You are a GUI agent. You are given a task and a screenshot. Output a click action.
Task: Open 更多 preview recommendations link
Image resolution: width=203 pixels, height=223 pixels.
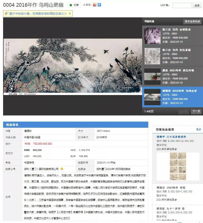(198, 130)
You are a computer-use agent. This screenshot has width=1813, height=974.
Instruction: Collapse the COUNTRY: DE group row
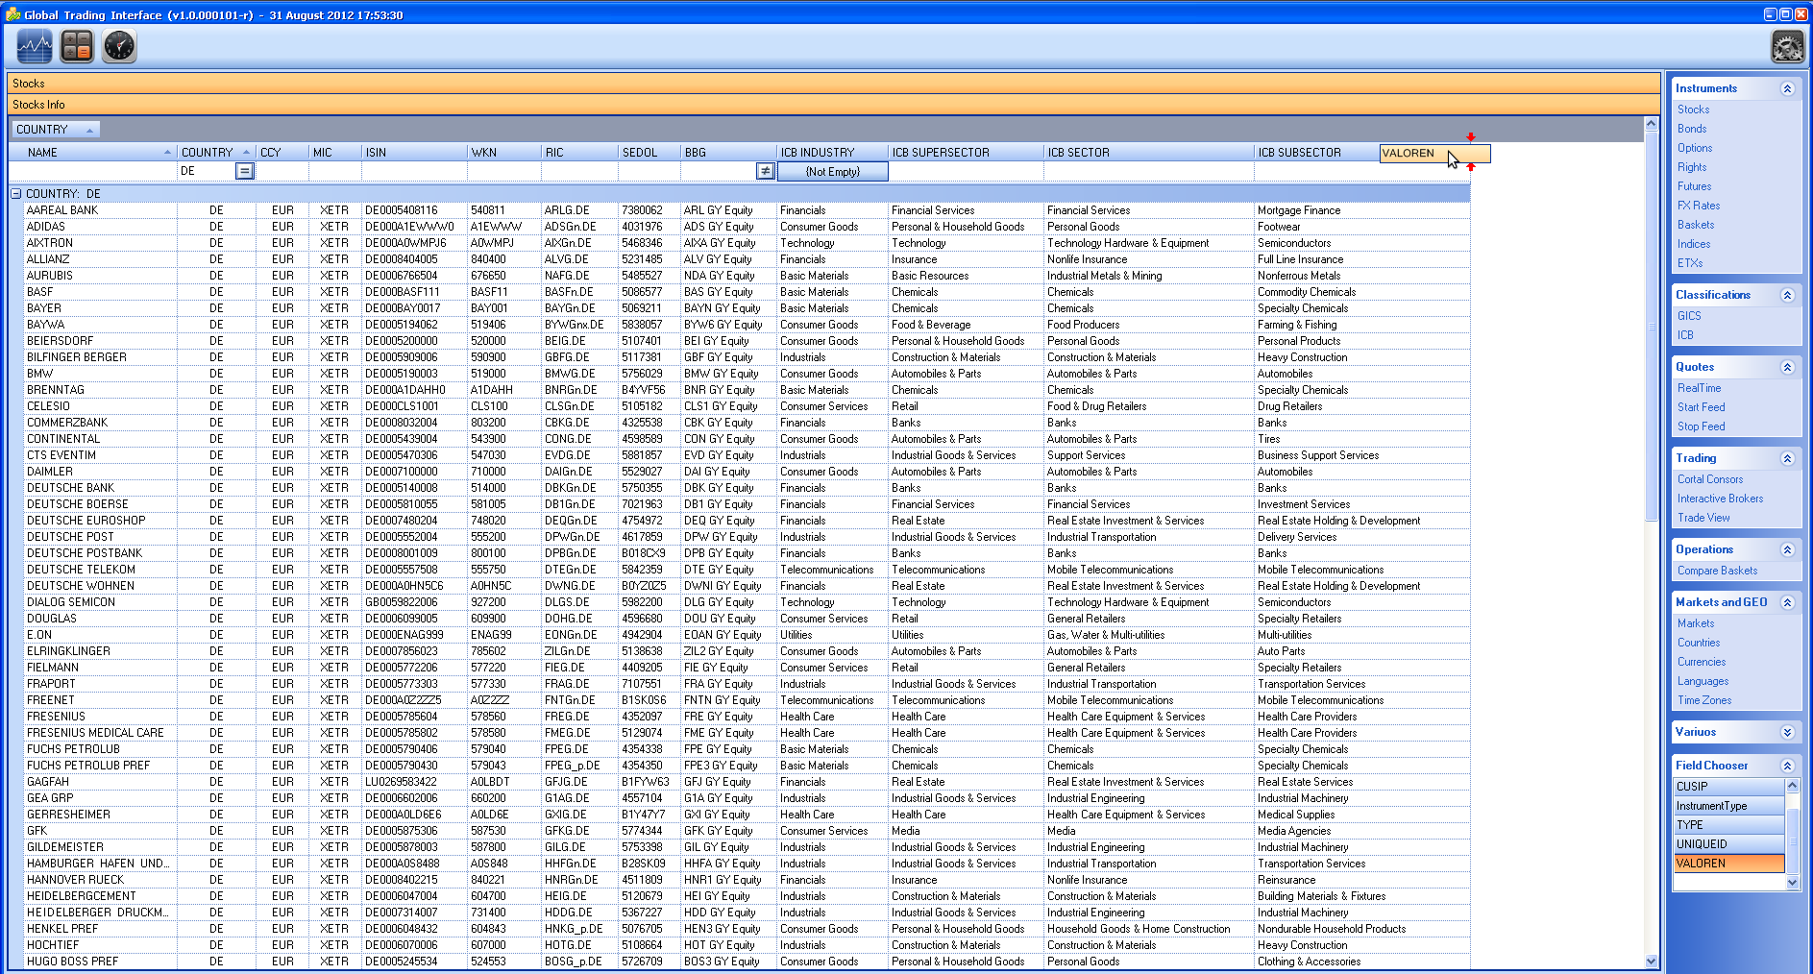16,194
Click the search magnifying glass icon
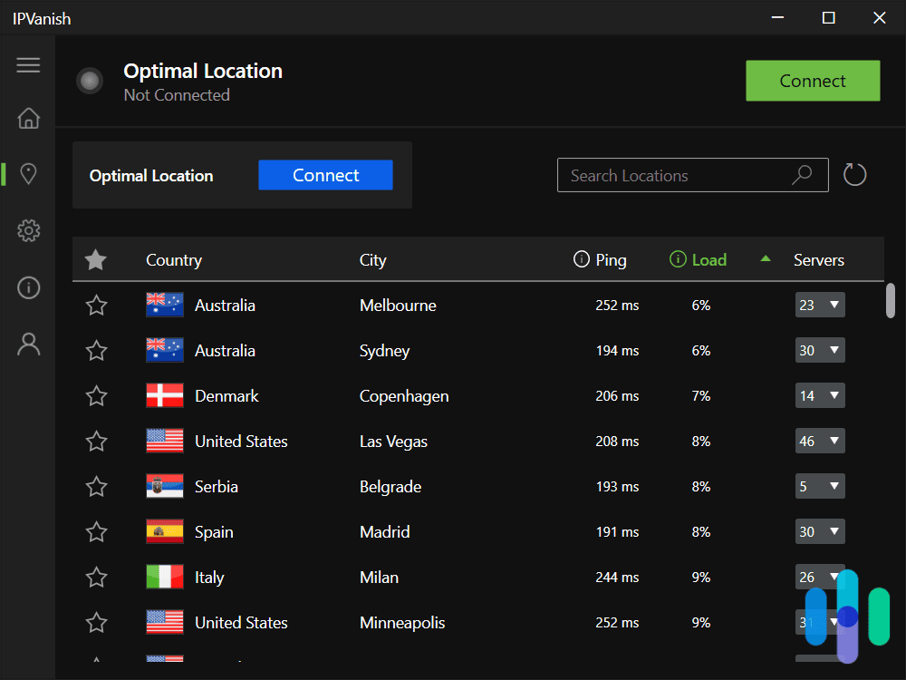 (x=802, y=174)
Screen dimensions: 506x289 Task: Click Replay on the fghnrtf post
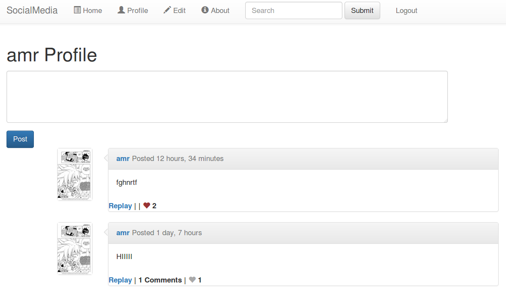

___

[What you need to do] Go over the data above and copy every line that has the word "agent" in it.

[Task solution]
You are a GUI agent. You are given a task and a screenshot. Output a click action.
You are a computer-use agent. This screenshot has width=1813, height=974.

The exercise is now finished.